### WHAT YOU NEED TO DO
Check each line of the data below for the word "will", then extract the ones that have it.

### EXTRACTED RECORDS
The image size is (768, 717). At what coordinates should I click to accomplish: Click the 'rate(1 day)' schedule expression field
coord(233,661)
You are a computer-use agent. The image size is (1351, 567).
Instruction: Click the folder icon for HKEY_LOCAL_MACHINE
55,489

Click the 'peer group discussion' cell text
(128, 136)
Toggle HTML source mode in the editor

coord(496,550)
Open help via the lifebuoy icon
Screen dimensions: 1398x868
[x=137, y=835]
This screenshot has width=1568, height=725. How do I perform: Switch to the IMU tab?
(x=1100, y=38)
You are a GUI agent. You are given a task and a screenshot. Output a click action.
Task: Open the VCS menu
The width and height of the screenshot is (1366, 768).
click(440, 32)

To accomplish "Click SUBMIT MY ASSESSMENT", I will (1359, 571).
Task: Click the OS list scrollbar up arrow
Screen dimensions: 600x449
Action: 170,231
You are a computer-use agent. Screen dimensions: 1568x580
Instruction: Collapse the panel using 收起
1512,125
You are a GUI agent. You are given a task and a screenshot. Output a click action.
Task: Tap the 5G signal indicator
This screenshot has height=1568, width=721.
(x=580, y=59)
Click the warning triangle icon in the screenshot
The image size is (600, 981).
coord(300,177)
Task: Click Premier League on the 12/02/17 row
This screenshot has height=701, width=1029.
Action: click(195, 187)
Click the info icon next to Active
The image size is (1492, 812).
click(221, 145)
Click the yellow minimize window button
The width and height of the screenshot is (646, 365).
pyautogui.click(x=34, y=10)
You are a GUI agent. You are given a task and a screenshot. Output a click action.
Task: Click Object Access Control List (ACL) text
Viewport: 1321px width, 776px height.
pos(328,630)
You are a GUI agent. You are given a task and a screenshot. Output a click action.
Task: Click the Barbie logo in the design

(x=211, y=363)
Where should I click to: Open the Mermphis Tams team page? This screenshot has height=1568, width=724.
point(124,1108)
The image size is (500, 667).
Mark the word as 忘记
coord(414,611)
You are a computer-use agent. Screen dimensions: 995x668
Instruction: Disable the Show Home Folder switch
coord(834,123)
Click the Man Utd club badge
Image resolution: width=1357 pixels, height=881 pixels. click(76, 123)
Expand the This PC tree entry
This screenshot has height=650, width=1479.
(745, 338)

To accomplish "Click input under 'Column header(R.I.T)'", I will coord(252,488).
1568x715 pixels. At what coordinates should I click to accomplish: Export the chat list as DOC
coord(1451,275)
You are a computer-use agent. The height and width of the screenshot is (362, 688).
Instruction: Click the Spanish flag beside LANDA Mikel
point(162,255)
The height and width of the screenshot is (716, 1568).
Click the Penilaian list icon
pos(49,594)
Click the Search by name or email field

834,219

### SOLUTION TO THIS EXERCISE
To accomplish "Click SUBMIT MY ASSESSMENT", I will (1359, 571).
To accomplish "Click input under 'Column header(R.I.T)'", I will coord(252,488).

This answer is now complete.